# [ACTIVITY]
Starting at the line below holding "Task: Click the Noć text label" and stopping at the line holding "Open the Roles filter dropdown", print every line exactly, both ends included, and leave the rest out.

# [DATA SUPPLIED]
-- Opening Marker --
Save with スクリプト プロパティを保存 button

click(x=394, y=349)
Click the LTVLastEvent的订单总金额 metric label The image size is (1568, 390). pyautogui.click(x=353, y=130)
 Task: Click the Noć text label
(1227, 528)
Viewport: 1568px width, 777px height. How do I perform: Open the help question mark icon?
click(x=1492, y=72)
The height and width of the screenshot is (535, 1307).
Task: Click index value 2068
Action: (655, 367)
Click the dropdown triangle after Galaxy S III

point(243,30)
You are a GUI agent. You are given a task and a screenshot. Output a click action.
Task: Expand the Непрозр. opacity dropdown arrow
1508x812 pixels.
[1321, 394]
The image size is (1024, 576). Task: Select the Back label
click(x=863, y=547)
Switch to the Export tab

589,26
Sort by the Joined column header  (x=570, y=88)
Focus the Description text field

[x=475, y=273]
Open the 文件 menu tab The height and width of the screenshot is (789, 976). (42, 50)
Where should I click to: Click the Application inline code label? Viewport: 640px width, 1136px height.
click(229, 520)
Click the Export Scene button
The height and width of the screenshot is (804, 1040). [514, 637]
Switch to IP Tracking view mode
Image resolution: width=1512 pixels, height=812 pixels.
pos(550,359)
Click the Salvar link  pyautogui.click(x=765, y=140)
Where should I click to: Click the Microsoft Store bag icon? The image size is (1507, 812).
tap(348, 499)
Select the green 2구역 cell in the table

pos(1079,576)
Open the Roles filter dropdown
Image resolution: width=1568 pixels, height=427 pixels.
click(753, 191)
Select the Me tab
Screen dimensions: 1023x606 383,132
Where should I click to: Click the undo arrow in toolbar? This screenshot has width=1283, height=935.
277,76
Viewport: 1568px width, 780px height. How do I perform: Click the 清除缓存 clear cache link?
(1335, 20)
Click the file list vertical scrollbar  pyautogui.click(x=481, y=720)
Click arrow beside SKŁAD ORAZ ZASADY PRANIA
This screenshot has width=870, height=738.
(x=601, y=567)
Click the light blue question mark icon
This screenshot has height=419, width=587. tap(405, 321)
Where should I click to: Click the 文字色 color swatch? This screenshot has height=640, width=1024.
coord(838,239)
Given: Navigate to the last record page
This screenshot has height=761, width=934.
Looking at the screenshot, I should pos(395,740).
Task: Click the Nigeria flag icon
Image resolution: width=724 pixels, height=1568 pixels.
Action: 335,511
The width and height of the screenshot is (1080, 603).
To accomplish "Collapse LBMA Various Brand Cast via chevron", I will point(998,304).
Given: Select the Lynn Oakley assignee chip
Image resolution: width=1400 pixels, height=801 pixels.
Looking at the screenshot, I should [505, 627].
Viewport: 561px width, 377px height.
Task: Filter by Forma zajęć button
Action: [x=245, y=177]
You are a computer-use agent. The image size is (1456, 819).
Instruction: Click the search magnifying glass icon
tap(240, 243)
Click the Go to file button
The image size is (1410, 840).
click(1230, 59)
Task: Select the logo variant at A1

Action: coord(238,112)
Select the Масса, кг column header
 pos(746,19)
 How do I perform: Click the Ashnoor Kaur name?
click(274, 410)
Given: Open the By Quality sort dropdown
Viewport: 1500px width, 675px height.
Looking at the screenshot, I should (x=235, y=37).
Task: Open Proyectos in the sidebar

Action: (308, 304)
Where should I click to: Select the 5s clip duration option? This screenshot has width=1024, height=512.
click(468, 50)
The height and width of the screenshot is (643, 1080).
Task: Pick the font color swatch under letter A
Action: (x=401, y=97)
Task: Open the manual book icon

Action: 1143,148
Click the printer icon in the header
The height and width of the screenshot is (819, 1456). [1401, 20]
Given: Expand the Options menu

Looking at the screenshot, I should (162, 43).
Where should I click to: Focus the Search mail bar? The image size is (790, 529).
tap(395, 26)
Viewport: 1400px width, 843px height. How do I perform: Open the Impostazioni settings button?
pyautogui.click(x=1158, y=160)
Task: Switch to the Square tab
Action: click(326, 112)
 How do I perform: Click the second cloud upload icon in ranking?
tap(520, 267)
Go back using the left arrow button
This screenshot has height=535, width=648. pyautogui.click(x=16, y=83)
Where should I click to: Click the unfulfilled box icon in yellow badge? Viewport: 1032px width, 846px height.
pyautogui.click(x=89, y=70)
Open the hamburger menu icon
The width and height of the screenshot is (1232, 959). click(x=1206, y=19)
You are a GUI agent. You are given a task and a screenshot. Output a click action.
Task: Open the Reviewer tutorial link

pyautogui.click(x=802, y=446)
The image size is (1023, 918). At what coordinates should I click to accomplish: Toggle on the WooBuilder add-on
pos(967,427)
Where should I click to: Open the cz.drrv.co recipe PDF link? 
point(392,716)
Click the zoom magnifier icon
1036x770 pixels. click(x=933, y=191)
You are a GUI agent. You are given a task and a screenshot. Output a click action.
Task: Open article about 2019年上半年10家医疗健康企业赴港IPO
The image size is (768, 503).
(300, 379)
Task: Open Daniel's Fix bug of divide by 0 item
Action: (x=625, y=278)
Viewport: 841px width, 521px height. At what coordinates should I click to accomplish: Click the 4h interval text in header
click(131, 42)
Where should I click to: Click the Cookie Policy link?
-- Closing Marker --
# [WRITTEN RESPONSE]
 Task: Click the Noć text label
(1227, 528)
Viewport: 1568px width, 777px height. How do I perform: Open the help question mark icon?
click(x=1492, y=72)
The height and width of the screenshot is (535, 1307).
Task: Click index value 2068
Action: (655, 367)
Click the dropdown triangle after Galaxy S III

point(243,30)
You are a GUI agent. You are given a task and a screenshot. Output a click action.
Task: Expand the Непрозр. opacity dropdown arrow
1508x812 pixels.
[1321, 394]
The image size is (1024, 576). Task: Select the Back label
click(x=863, y=547)
Switch to the Export tab

589,26
Sort by the Joined column header  (x=570, y=88)
Focus the Description text field

[x=475, y=273]
Open the 文件 menu tab The height and width of the screenshot is (789, 976). (42, 50)
Where should I click to: Click the Application inline code label? Viewport: 640px width, 1136px height.
click(229, 520)
Click the Export Scene button
The height and width of the screenshot is (804, 1040). [514, 637]
Switch to IP Tracking view mode
Image resolution: width=1512 pixels, height=812 pixels.
pos(550,359)
Click the Salvar link  pyautogui.click(x=765, y=140)
Where should I click to: Click the Microsoft Store bag icon? The image size is (1507, 812).
tap(348, 499)
Select the green 2구역 cell in the table

pos(1079,576)
Open the Roles filter dropdown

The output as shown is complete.